I watch him writhe there awhile, gasping for breath, trying to fill his lungs with air. I know I have a few moments before he’ll be capable of processing any rational thoughts, so I let him go and take a seat at the kitchen table. It’s a nice butcher-block set, very Pottery Barn. The accoutrements of the American bottled-water demographics’ consumerism were rampant — a two-door stainless restaurant refrigerator, an oversized gourmet stove with industrial-grade grates, a triple oven with convection, microwave, and broiler in one brushed chrome unit, all surrounding a granite-topped island over a rust-colored, antiqued tile floor.
Bobby’s desperate writhing begins to slow, and I look down at him. His belted black leather coat is bunched up under his armpits, tufts of his carefully gelled and expensively trimmed yellow hair now jut from his head at odd angles, and he writhes in a semifetal position on the tile. The short gasps of air he is able to take into his lungs grow longer and he looks up at me. I smile affably.
“I’m sorry, Bobby,” I say. “That was rather unprofessional of me.”
Bobby has a puzzled look in his soft-contacted, artificially blue eyes.
“But, of course, I am more than a little sensitive in regard to my baldness.”11 I pause for emphasis. “So I’ll say this only once — do not ever mention it again.”

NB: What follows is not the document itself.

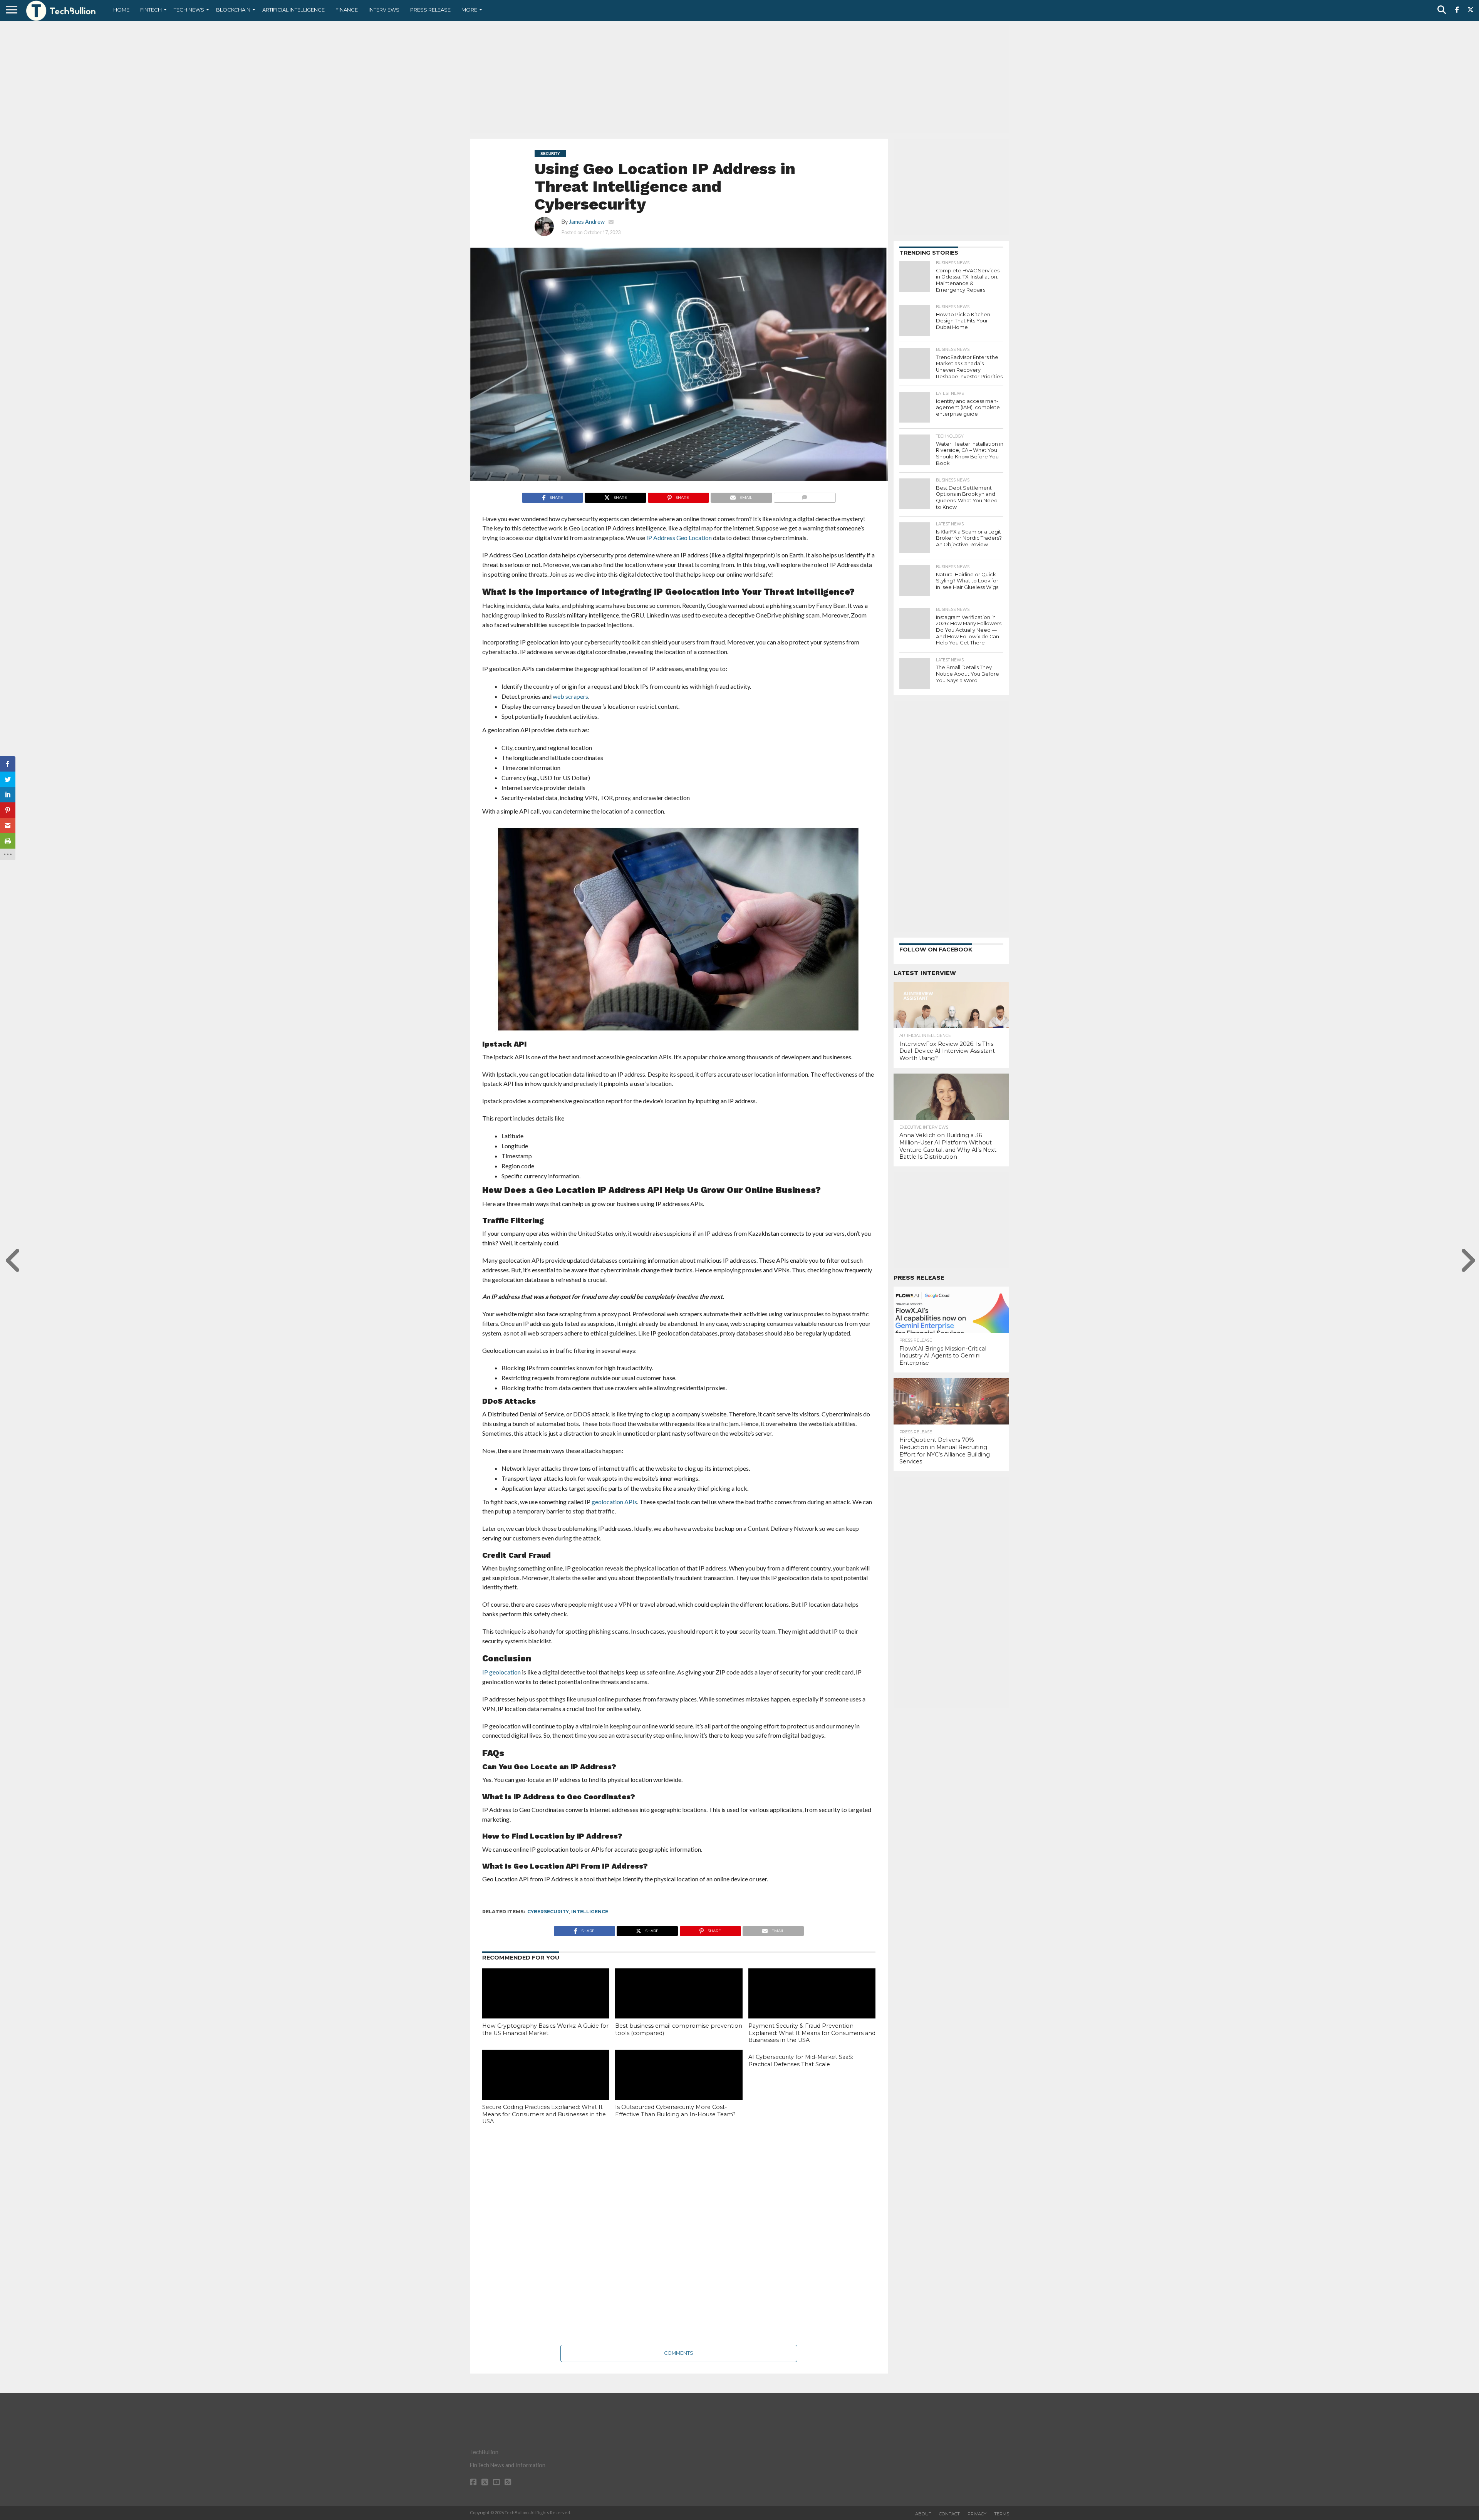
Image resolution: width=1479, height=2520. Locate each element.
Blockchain (233, 10)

Bobby’s breathing approaches normalcy and he
sits up.
“Are we clear on that point?”
He tries to answer, but isn’t quite able yet. He nods instead.

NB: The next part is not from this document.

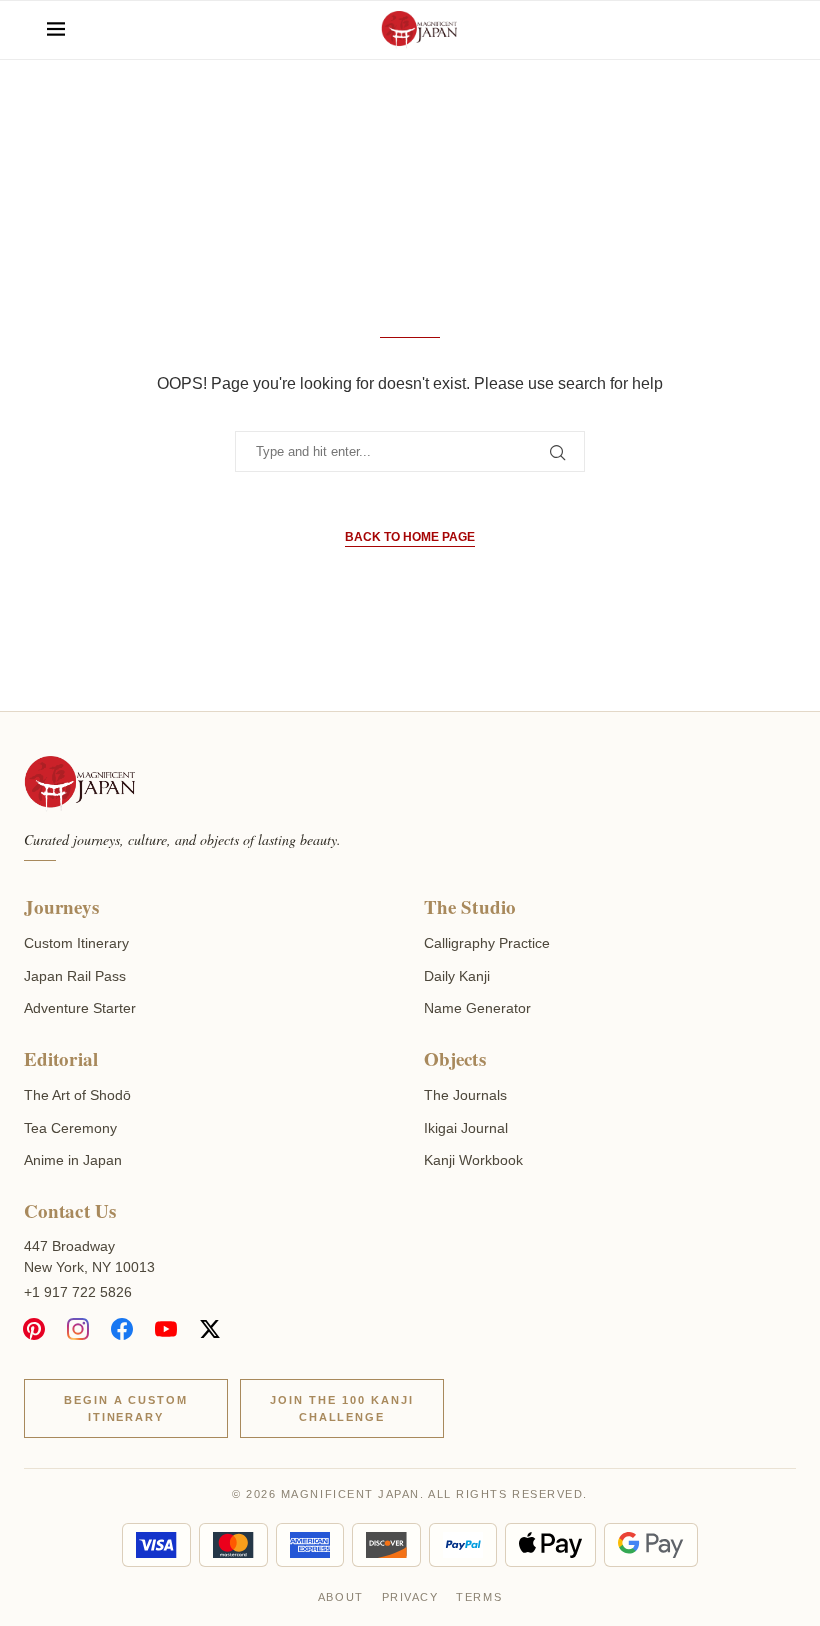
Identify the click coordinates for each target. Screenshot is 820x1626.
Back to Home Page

“Good.” I give him a moment to reflect on his situation, watching as he brushes a stiffened lock of hair off his forehead. I wonder if he will stay seated on the floor, or get up and perhaps attempt to join me at the table.
“You, of course, know why I’m here,” I say. He stays on the floor and nods again. Good.12 I pause here, to allow him the option of the next move. He stares dumbly at me for a solid ten seconds. “Where’s the money, Bobby?”
He reaches into his inside breast pocket and pulls out a roll of bills. Without even counting, I know it will be short. I take it from his outstretched hand and thumb through the bundle of twenties and fifties.